ASSIGNMENT:
Scan the records for the string "dimensions"; copy each line where it occurs.

----- INPUT DATA -----

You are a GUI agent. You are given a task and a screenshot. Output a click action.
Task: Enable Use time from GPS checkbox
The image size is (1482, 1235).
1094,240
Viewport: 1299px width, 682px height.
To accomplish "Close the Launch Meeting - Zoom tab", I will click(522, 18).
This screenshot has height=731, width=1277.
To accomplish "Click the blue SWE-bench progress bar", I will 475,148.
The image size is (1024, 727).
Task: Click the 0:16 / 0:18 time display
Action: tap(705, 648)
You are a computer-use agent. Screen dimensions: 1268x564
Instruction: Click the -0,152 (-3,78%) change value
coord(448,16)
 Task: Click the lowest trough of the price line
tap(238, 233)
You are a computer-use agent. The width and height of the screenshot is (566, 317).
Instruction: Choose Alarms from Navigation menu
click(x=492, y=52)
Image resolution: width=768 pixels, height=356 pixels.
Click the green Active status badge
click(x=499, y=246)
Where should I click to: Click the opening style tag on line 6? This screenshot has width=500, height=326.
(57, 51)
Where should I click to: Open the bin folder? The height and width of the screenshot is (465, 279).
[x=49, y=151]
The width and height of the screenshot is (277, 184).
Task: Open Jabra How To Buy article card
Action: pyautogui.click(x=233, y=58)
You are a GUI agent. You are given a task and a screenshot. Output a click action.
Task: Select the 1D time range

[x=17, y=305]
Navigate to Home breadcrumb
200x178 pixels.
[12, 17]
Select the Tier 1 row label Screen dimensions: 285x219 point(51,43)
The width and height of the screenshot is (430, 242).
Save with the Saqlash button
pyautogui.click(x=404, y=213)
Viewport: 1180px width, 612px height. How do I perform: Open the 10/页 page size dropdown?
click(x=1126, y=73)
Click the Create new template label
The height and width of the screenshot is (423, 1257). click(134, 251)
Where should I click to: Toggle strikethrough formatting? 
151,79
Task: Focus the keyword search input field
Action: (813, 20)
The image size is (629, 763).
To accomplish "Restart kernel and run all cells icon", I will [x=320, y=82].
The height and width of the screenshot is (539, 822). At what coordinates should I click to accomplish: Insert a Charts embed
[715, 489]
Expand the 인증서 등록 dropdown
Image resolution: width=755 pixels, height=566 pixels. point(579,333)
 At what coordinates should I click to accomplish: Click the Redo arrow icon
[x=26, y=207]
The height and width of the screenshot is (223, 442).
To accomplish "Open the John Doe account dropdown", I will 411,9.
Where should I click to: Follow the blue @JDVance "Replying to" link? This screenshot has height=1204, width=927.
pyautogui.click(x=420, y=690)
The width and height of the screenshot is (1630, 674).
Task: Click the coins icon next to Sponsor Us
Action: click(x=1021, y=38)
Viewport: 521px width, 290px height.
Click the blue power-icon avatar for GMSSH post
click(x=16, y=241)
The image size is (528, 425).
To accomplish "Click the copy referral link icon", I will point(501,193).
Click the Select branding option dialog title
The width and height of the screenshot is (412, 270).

-----

EXPECTED ANSWER:
You are a computer-use agent. Screen dimensions: 1268x564
Select the Tier 1 row label Screen dimensions: 285x219 point(51,43)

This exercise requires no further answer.